I don't care to reach anyone stupid enough to vote for Trump. They're a lost cause.

This self-righteous nonsense is just so helpful!  You're no different than Trump and his racist supporters then, just different sides of the same coin.  You just hate and resent different types of people. Oh the irony of hate from a lot of people on the left. Morally superior, educated hate it is!

Instead of calling millions of people stupid and racist (which they may well be!) and whatever names make us feel good, how about we try and solve this stuff together instead of drawing more lines in the sand.  These are complex divisions which demand complex solutions, a lot of humble pie, a lot of empathy (different than sympathy) for the people we want so badly to despise and call our enemy...but they're still human and are reacting in human ways to changes around them and should be treated as such or we're no better.

Calling people stupid and racist will only make them more ignorant and racist I can 100% guarantee you that!  I love Star Wars, and if Luke thought Darth Vader was "a lost cause" well Return of the Jedi would have ended a lot different.
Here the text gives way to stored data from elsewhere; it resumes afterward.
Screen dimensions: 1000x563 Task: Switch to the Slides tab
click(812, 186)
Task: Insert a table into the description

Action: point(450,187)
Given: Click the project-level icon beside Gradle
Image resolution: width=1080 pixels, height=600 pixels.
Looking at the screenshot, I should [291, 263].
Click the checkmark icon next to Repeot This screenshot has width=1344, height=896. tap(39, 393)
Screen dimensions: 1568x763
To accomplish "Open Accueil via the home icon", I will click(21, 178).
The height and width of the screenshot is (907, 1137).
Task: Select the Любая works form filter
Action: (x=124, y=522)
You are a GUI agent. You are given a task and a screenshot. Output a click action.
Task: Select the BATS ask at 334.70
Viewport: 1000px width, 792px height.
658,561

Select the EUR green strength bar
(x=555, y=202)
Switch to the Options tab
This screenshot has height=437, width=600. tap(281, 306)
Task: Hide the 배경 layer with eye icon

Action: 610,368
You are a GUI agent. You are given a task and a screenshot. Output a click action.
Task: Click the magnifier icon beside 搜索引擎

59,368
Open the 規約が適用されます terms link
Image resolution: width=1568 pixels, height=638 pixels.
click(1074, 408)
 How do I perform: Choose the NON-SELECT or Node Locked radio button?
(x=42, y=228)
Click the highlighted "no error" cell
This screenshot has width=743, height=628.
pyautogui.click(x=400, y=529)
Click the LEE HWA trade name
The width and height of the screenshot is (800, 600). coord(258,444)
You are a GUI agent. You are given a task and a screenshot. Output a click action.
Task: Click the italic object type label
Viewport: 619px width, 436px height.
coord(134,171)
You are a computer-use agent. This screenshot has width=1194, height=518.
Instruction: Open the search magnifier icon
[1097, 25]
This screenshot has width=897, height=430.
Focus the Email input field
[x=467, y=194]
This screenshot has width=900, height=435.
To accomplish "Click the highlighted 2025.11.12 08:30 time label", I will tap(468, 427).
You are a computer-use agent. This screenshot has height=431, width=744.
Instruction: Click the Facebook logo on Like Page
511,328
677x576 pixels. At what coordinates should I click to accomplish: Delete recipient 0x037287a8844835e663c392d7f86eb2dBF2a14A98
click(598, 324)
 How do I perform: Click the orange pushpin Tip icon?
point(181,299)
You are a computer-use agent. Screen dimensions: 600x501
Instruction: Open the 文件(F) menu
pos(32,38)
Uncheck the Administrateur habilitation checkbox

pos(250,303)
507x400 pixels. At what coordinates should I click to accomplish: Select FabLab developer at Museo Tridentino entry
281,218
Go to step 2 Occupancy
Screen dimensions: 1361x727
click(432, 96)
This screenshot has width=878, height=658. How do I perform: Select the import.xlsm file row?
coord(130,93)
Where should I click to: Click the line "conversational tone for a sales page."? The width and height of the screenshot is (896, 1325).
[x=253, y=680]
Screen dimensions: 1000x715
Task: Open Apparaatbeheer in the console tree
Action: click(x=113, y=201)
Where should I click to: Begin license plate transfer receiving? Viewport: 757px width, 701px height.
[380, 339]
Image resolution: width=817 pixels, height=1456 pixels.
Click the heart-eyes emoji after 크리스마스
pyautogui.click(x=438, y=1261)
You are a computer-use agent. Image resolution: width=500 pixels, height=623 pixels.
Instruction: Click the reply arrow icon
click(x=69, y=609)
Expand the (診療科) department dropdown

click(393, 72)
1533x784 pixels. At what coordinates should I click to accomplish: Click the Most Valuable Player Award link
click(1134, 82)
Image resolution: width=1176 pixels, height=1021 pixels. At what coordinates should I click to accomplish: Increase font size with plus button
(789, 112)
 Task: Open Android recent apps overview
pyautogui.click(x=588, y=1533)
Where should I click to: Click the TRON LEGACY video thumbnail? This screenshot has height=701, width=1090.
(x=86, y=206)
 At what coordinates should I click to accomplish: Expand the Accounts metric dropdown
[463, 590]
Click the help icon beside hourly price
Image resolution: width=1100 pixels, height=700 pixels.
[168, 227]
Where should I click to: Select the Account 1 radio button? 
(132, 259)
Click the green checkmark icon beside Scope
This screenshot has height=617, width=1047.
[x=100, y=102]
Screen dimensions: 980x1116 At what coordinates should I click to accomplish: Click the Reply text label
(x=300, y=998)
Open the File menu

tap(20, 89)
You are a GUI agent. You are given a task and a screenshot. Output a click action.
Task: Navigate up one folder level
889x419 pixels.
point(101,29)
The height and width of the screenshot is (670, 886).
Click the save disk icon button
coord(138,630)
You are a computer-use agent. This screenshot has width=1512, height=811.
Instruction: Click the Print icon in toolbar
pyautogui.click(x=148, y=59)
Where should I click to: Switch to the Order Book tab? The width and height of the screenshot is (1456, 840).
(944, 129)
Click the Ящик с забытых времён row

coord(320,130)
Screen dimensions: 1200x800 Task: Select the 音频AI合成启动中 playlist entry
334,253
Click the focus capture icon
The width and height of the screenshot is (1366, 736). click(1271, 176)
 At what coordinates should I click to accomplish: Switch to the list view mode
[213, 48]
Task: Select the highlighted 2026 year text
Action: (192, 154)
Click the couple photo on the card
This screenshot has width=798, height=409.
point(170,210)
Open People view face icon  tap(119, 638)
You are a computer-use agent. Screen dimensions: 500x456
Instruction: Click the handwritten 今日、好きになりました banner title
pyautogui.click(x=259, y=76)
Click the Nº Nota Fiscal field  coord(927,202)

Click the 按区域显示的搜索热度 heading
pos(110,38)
The great thing about Trump supporters is that they're human like Vader was, and it might take a lot of work but if you go about it the right way you can reach into their heart and pull out the decency that's inside these folks.

Most of these people know nothing of Marx, like most people a lot of their identity is tied up in their culture and when they see the culture that they and generations of their family grew up with changing because of immigration from places with very different cultures it's indeed a threat to their interests.  It's going to take one hell of a leader to figure this one out, and it will probably take a great leader (politician or not) to do it because individuals on their own will just keep going down this path.